Copy out every one of the records below word for word, line by line.

---*---

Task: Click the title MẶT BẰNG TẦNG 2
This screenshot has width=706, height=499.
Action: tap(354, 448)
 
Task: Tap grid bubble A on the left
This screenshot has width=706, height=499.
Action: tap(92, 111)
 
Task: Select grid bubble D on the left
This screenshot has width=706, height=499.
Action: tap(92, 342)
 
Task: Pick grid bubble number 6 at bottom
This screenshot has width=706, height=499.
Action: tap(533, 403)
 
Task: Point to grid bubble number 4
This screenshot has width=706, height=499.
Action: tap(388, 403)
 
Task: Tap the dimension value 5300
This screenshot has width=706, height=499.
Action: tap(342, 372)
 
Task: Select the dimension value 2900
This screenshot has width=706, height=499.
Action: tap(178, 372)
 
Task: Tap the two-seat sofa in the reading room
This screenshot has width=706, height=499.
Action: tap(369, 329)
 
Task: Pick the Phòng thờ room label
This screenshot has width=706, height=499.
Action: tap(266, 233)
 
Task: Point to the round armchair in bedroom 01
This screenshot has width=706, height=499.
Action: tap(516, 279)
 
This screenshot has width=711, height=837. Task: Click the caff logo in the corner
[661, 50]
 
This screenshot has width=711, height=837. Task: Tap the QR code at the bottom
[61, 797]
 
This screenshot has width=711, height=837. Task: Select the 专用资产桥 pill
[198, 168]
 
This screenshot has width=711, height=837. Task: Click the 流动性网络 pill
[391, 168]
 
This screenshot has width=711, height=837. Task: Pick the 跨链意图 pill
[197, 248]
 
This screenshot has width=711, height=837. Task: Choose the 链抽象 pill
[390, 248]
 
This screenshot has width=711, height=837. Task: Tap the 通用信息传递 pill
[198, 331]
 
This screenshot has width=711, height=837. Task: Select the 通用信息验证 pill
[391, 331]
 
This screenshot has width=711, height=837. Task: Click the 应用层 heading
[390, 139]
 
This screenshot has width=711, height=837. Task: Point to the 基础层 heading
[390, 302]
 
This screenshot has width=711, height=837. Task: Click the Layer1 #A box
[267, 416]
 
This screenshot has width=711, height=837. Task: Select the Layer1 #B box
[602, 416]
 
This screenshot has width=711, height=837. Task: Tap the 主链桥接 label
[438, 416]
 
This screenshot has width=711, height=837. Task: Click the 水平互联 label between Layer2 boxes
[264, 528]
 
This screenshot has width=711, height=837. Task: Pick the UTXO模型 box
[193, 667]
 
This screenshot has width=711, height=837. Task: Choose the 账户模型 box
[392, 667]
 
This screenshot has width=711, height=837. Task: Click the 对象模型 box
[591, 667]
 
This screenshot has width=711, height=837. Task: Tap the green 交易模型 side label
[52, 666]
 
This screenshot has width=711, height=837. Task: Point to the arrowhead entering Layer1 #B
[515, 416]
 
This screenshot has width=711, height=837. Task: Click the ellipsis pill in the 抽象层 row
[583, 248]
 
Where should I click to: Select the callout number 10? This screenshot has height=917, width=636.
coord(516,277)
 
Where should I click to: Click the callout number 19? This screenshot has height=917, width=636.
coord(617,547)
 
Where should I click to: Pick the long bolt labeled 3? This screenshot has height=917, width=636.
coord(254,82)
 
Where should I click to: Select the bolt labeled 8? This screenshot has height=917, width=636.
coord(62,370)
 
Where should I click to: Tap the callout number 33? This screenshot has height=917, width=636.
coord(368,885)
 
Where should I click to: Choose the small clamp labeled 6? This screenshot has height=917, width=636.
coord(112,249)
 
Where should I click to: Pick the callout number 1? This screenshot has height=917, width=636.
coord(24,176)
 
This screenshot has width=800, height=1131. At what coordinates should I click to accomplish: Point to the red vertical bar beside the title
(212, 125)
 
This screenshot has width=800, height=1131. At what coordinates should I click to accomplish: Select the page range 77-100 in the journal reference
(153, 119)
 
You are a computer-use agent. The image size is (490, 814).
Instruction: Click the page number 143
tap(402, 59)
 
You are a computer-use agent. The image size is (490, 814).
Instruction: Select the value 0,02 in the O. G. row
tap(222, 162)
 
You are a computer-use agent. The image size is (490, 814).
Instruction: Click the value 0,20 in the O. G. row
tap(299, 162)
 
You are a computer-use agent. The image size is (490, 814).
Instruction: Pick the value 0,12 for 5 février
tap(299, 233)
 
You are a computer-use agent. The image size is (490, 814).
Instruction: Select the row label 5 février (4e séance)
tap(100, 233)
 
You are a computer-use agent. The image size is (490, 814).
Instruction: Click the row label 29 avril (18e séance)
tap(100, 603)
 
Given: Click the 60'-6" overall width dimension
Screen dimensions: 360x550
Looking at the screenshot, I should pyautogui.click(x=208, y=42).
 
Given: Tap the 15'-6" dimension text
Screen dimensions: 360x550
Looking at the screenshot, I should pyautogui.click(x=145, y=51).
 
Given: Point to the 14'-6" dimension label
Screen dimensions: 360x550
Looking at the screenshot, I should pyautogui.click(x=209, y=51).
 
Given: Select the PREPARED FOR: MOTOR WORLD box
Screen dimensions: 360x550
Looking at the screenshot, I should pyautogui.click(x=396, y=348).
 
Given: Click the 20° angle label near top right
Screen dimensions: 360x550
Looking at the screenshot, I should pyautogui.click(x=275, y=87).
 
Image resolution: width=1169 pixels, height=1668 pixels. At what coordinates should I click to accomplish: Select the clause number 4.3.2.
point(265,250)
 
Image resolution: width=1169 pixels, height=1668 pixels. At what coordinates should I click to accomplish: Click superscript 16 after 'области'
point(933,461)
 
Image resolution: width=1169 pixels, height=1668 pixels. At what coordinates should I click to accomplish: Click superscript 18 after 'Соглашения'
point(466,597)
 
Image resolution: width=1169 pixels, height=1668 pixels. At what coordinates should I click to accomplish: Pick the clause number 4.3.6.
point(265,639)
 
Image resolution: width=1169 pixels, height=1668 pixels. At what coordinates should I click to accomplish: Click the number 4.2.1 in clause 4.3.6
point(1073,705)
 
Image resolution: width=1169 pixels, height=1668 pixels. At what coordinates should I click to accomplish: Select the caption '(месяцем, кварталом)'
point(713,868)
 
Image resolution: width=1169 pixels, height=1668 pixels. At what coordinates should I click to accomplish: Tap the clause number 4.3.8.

---*---

Finished exercise:
Task: Click the title MẶT BẰNG TẦNG 2
This screenshot has width=706, height=499.
Action: tap(354, 448)
 
Task: Tap grid bubble A on the left
This screenshot has width=706, height=499.
Action: tap(92, 111)
 
Task: Select grid bubble D on the left
This screenshot has width=706, height=499.
Action: tap(92, 342)
 
Task: Pick grid bubble number 6 at bottom
This screenshot has width=706, height=499.
Action: tap(533, 403)
 
Task: Point to grid bubble number 4
This screenshot has width=706, height=499.
Action: tap(388, 403)
 
Task: Tap the dimension value 5300
This screenshot has width=706, height=499.
Action: tap(342, 372)
 
Task: Select the dimension value 2900
This screenshot has width=706, height=499.
Action: tap(178, 372)
 
Task: Tap the two-seat sofa in the reading room
This screenshot has width=706, height=499.
Action: tap(369, 329)
 
Task: Pick the Phòng thờ room label
This screenshot has width=706, height=499.
Action: tap(266, 233)
 
Task: Point to the round armchair in bedroom 01
This screenshot has width=706, height=499.
Action: tap(516, 279)
 
This screenshot has width=711, height=837. Task: Click the caff logo in the corner
[661, 50]
 
This screenshot has width=711, height=837. Task: Tap the QR code at the bottom
[61, 797]
 
This screenshot has width=711, height=837. Task: Select the 专用资产桥 pill
[198, 168]
 
This screenshot has width=711, height=837. Task: Click the 流动性网络 pill
[391, 168]
 
This screenshot has width=711, height=837. Task: Pick the 跨链意图 pill
[197, 248]
 
This screenshot has width=711, height=837. Task: Choose the 链抽象 pill
[390, 248]
 
This screenshot has width=711, height=837. Task: Tap the 通用信息传递 pill
[198, 331]
 
This screenshot has width=711, height=837. Task: Select the 通用信息验证 pill
[391, 331]
 
This screenshot has width=711, height=837. Task: Click the 应用层 heading
[390, 139]
 
This screenshot has width=711, height=837. Task: Point to the 基础层 heading
[390, 302]
 
This screenshot has width=711, height=837. Task: Click the Layer1 #A box
[267, 416]
 
This screenshot has width=711, height=837. Task: Select the Layer1 #B box
[602, 416]
 
This screenshot has width=711, height=837. Task: Tap the 主链桥接 label
[438, 416]
 
This screenshot has width=711, height=837. Task: Click the 水平互联 label between Layer2 boxes
[264, 528]
 
This screenshot has width=711, height=837. Task: Pick the UTXO模型 box
[193, 667]
 
This screenshot has width=711, height=837. Task: Choose the 账户模型 box
[392, 667]
 
This screenshot has width=711, height=837. Task: Click the 对象模型 box
[591, 667]
 
This screenshot has width=711, height=837. Task: Tap the green 交易模型 side label
[52, 666]
 
This screenshot has width=711, height=837. Task: Point to the arrowhead entering Layer1 #B
[515, 416]
 
This screenshot has width=711, height=837. Task: Click the ellipsis pill in the 抽象层 row
[583, 248]
 
Where should I click to: Select the callout number 10? This screenshot has height=917, width=636.
coord(516,277)
 
Where should I click to: Click the callout number 19? This screenshot has height=917, width=636.
coord(617,547)
 
Where should I click to: Pick the long bolt labeled 3? This screenshot has height=917, width=636.
coord(254,82)
 
Where should I click to: Select the bolt labeled 8? This screenshot has height=917, width=636.
coord(62,370)
 
Where should I click to: Tap the callout number 33? This screenshot has height=917, width=636.
coord(368,885)
 
Where should I click to: Choose the small clamp labeled 6? This screenshot has height=917, width=636.
coord(112,249)
 
Where should I click to: Pick the callout number 1? This screenshot has height=917, width=636.
coord(24,176)
 
This screenshot has width=800, height=1131. At what coordinates should I click to accomplish: Point to the red vertical bar beside the title
(212, 125)
 
This screenshot has width=800, height=1131. At what coordinates should I click to accomplish: Select the page range 77-100 in the journal reference
(153, 119)
 
You are a computer-use agent. The image size is (490, 814).
Instruction: Click the page number 143
tap(402, 59)
 
You are a computer-use agent. The image size is (490, 814).
Instruction: Select the value 0,02 in the O. G. row
tap(222, 162)
 
You are a computer-use agent. The image size is (490, 814).
Instruction: Click the value 0,20 in the O. G. row
tap(299, 162)
 
You are a computer-use agent. The image size is (490, 814).
Instruction: Pick the value 0,12 for 5 février
tap(299, 233)
 
You are a computer-use agent. The image size is (490, 814).
Instruction: Select the row label 5 février (4e séance)
tap(100, 233)
 
You are a computer-use agent. The image size is (490, 814).
Instruction: Click the row label 29 avril (18e séance)
tap(100, 603)
 
Given: Click the 60'-6" overall width dimension
Screen dimensions: 360x550
Looking at the screenshot, I should pyautogui.click(x=208, y=42).
 
Given: Tap the 15'-6" dimension text
Screen dimensions: 360x550
Looking at the screenshot, I should pyautogui.click(x=145, y=51).
 
Given: Point to the 14'-6" dimension label
Screen dimensions: 360x550
Looking at the screenshot, I should pyautogui.click(x=209, y=51).
 
Given: Select the PREPARED FOR: MOTOR WORLD box
Screen dimensions: 360x550
Looking at the screenshot, I should pyautogui.click(x=396, y=348).
 
Given: Click the 20° angle label near top right
Screen dimensions: 360x550
Looking at the screenshot, I should pyautogui.click(x=275, y=87).
 
Image resolution: width=1169 pixels, height=1668 pixels. At what coordinates should I click to accomplish: Select the clause number 4.3.2.
point(265,250)
 
Image resolution: width=1169 pixels, height=1668 pixels. At what coordinates should I click to accomplish: Click superscript 16 after 'области'
point(933,461)
 
Image resolution: width=1169 pixels, height=1668 pixels. At what coordinates should I click to accomplish: Click superscript 18 after 'Соглашения'
point(466,597)
 
Image resolution: width=1169 pixels, height=1668 pixels. At what coordinates should I click to accomplish: Pick the clause number 4.3.6.
point(265,639)
 
Image resolution: width=1169 pixels, height=1668 pixels. At what coordinates should I click to accomplish: Click the number 4.2.1 in clause 4.3.6
point(1073,705)
 
Image resolution: width=1169 pixels, height=1668 pixels. At what coordinates should I click to accomplish: Select the caption '(месяцем, кварталом)'
point(713,868)
 
Image resolution: width=1169 pixels, height=1668 pixels. At what coordinates should I click to accomplish: Tap the clause number 4.3.8.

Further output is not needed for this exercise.